В конференц-зале установилась гробовая тишина. Не позднее чем сегодня вечером враждебное выступление Фишера против Зайлер станет достоянием всего отдела, и в этот момент Мона ненавидела Фишера так страстно, что ей пришлось взять себя в руки, чтобы не перейти к рукоприкладству. Она уставилась на Фишера, нет, она просто впилась в него взглядом и смотрела до тех пор, пока он с угрюмым видом не отвернулся. Пусть маленькая, но победа. За ней должны последовать другие: ей нужно было нейтрализовать Фишера раз и навсегда, пока он не принес большего вреда. Не получится у нее сотрудничать с этим человеком, она слишком долго не хотела это признавать.

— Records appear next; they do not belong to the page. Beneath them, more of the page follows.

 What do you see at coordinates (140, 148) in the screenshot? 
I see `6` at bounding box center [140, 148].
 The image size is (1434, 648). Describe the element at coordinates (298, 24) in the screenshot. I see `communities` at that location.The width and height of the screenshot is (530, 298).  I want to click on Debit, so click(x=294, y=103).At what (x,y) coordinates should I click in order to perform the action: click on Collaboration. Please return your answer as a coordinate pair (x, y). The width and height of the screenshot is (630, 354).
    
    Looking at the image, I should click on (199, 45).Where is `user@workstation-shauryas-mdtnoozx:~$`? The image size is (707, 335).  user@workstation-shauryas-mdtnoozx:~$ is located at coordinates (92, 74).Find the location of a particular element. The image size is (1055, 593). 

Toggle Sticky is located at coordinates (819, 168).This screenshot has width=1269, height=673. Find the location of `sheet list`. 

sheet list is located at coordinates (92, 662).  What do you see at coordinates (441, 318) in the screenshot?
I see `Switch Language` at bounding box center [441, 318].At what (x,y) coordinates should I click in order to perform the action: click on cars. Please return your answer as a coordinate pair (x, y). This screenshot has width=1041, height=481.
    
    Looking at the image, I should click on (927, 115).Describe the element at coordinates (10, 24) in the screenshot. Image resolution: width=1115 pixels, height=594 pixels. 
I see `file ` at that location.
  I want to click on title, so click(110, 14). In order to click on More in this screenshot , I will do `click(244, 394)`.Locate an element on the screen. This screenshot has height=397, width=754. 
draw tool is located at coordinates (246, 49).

— Есть лучшее предложение, — сказала она Бергхаммеру, пока он не придумал что-нибудь еще, что вылилось бы в еще большие потери времени, чем история с Джианфранко.
— Мона…
— Я продолжаю расследовать версию, имеющую отношение к Плессену, Патрик будет помогать мне. А вы сконцентрируйтесь на Джианфранко.
— Значит…
— На пресс-конференции ты скажешь, что мы в настоящее время занимаемся расследованием самоубийства врача, который ранее был пациентом Плессена и, возможно, каким-то образом связан с другими преступлениями. Может быть, средства массовой информации уже сами обнаружили эту взаимосвязь.
Бергхаммер ничего не ответил. Он рассматривал ее с непонятным выражением лица, но что-то подсказывало ей, что она выиграла.
Пока что.
— О’кей? — Мона вопросительно взглянула на Бергхаммера.
— Делай, что хочешь, — в конце концов сказал он.
Трудно было определить, чего в его тоне было больше — отчаяния или сдерживаемой ярости. Все присутствующие замерли от неожиданности и обратились в слух, потому что еще никто никогда не слышал от него ничего подобного.